Records from a data collection
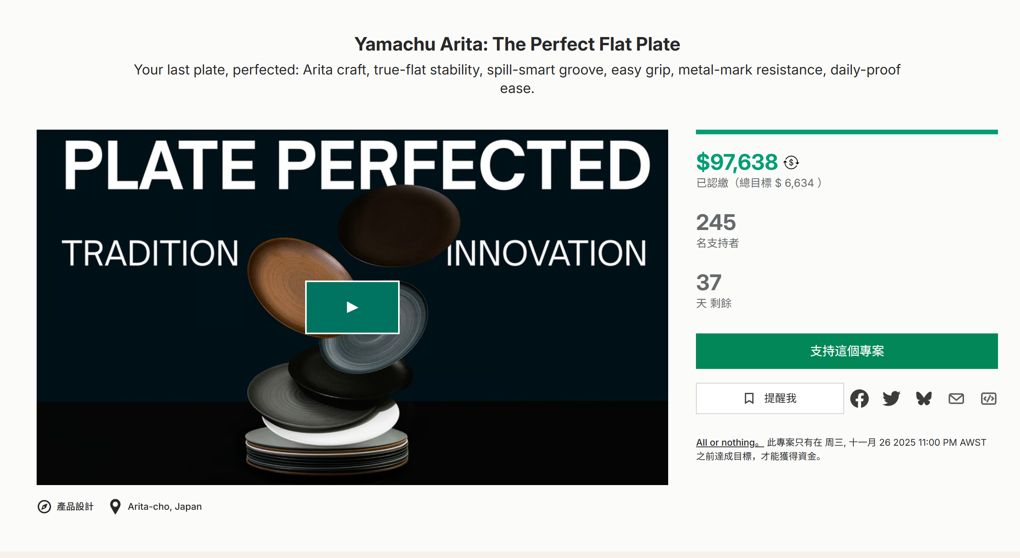
Task: Share the project on Bluesky butterfly icon
Action: click(924, 398)
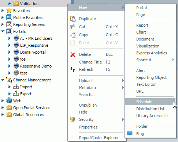
Task: Click the red X Delete icon
Action: point(73,54)
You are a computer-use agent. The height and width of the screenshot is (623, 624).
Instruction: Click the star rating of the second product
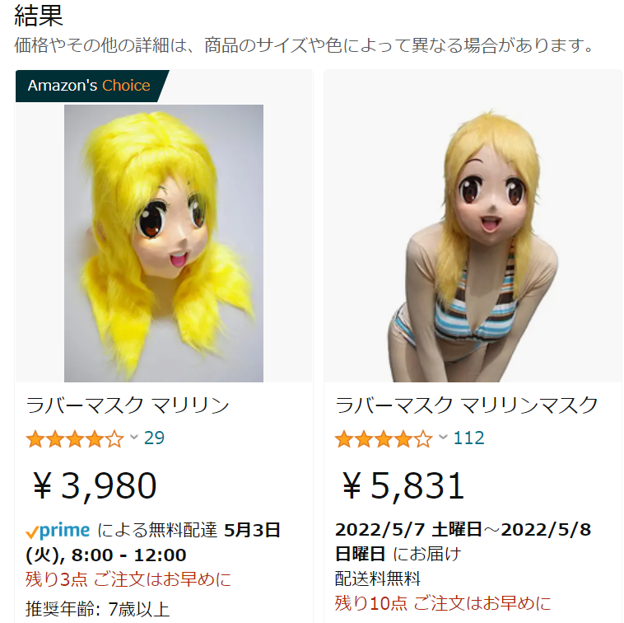384,439
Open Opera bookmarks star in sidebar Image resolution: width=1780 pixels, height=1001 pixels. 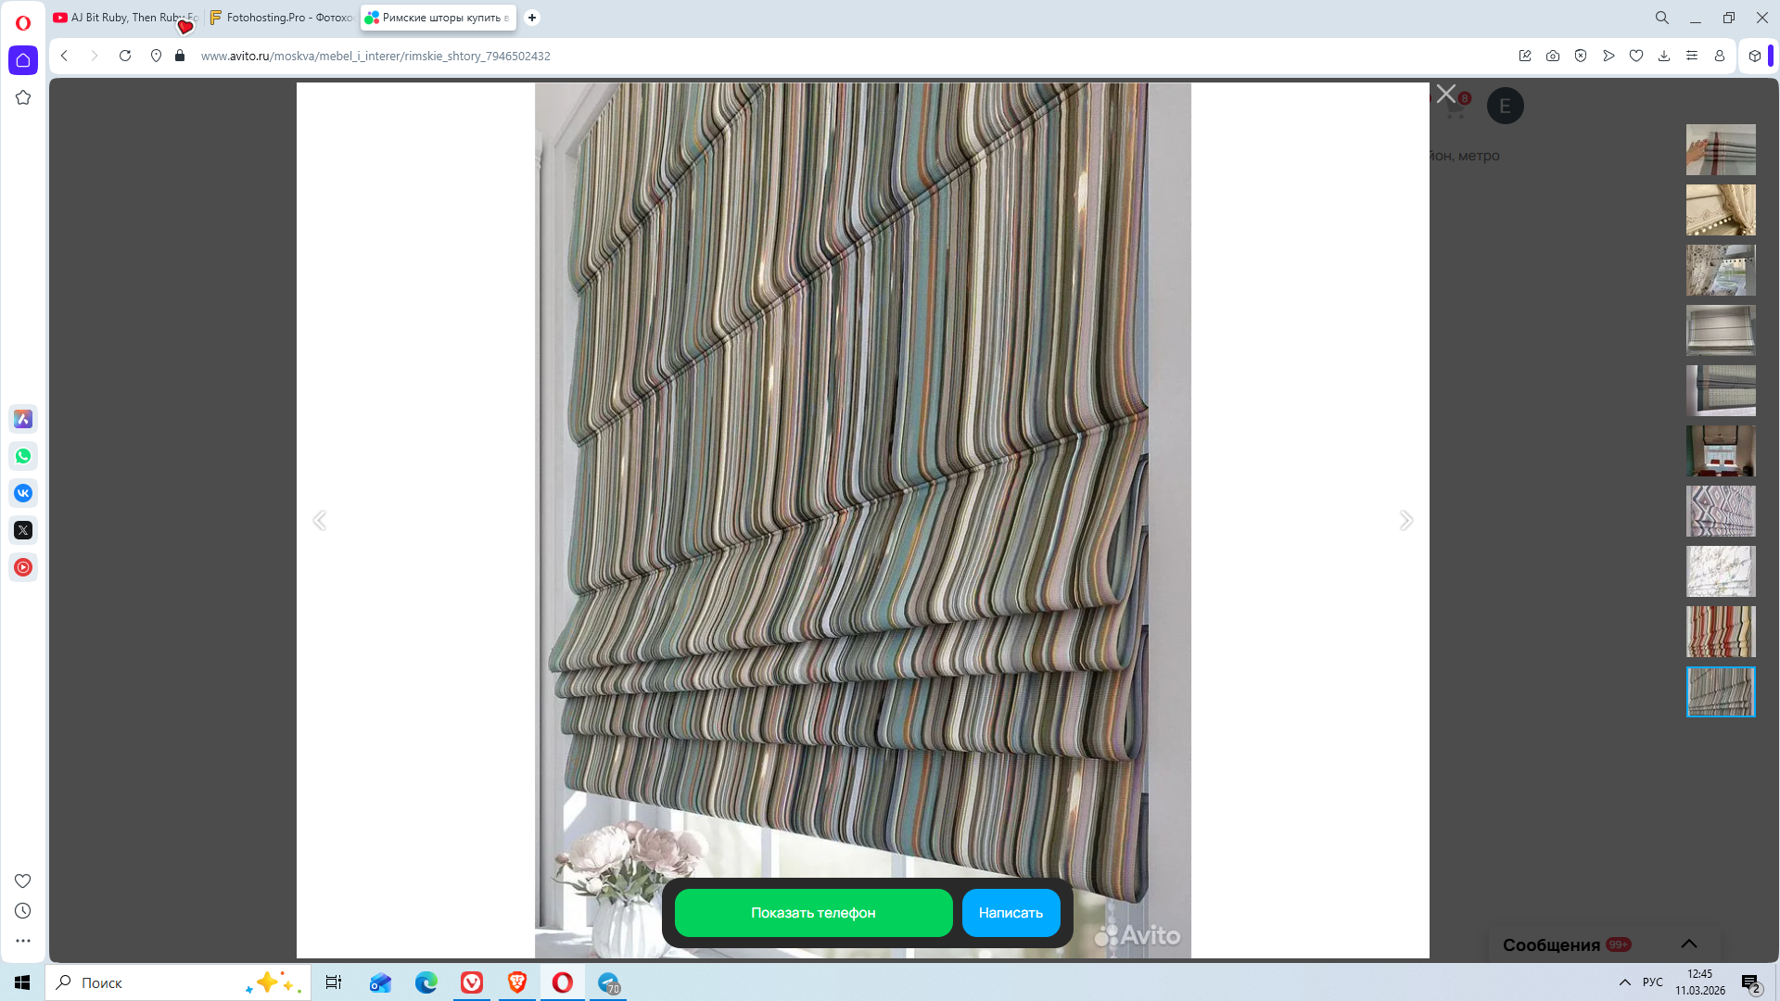[x=23, y=97]
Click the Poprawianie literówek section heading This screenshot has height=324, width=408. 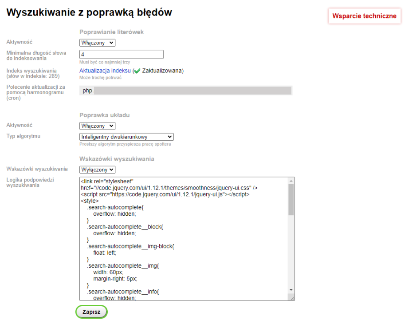pyautogui.click(x=113, y=32)
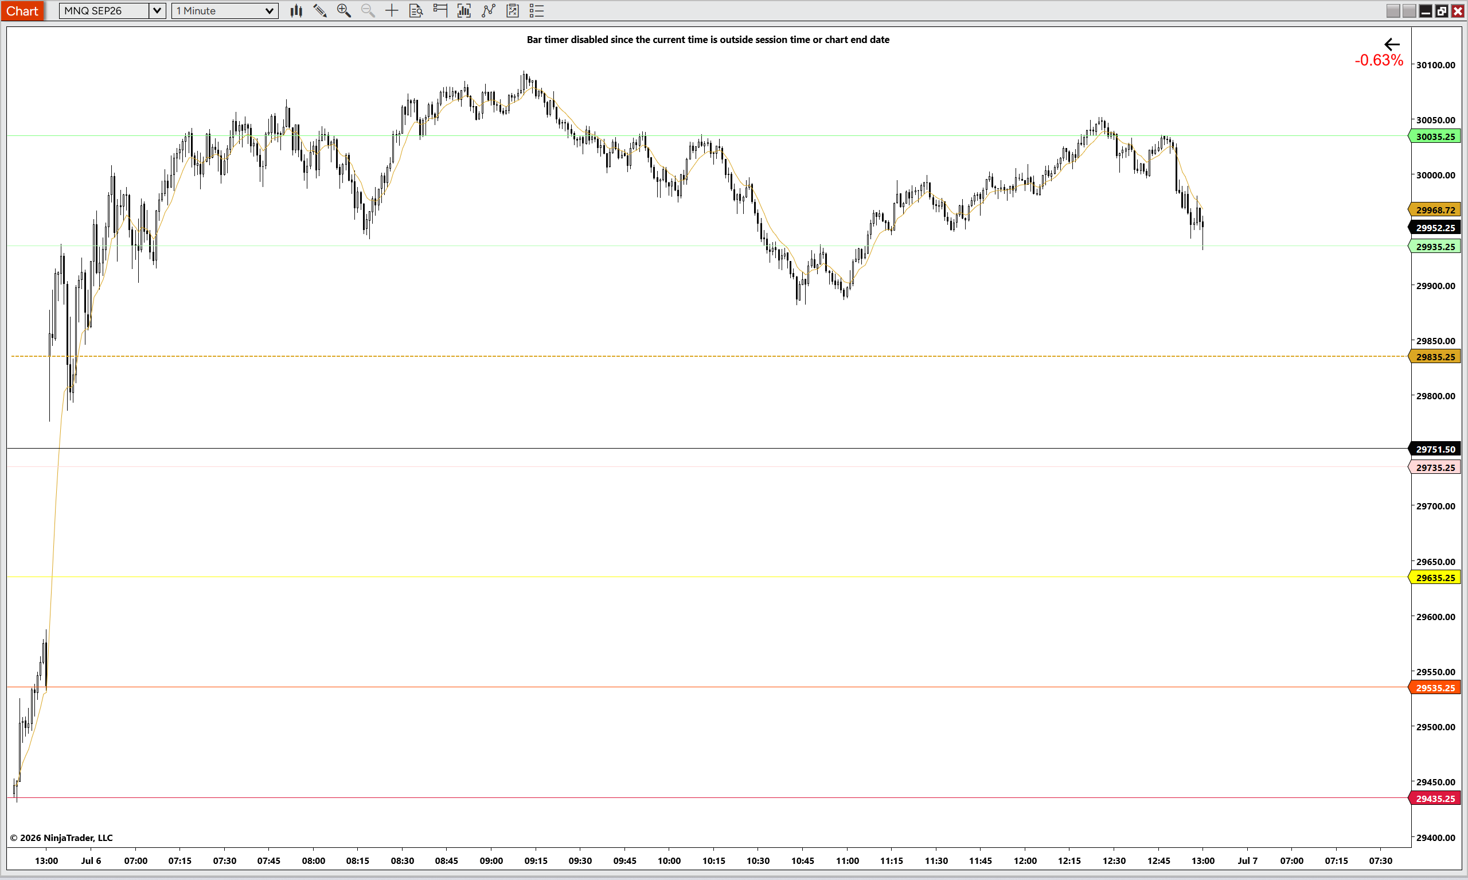Select the green 30035.25 price level marker
1468x880 pixels.
1435,136
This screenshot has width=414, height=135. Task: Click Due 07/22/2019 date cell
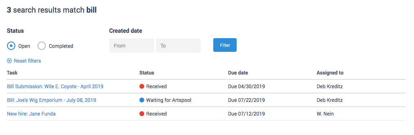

- Given problem: Gather every line of the records above that contains the string "Task". Match case exactly.

- Written response:
Task: Share the project on Bluesky butterfly icon
Task: Click the red X Delete icon
This screenshot has width=414, height=135. Task: Click Due 07/22/2019 date cell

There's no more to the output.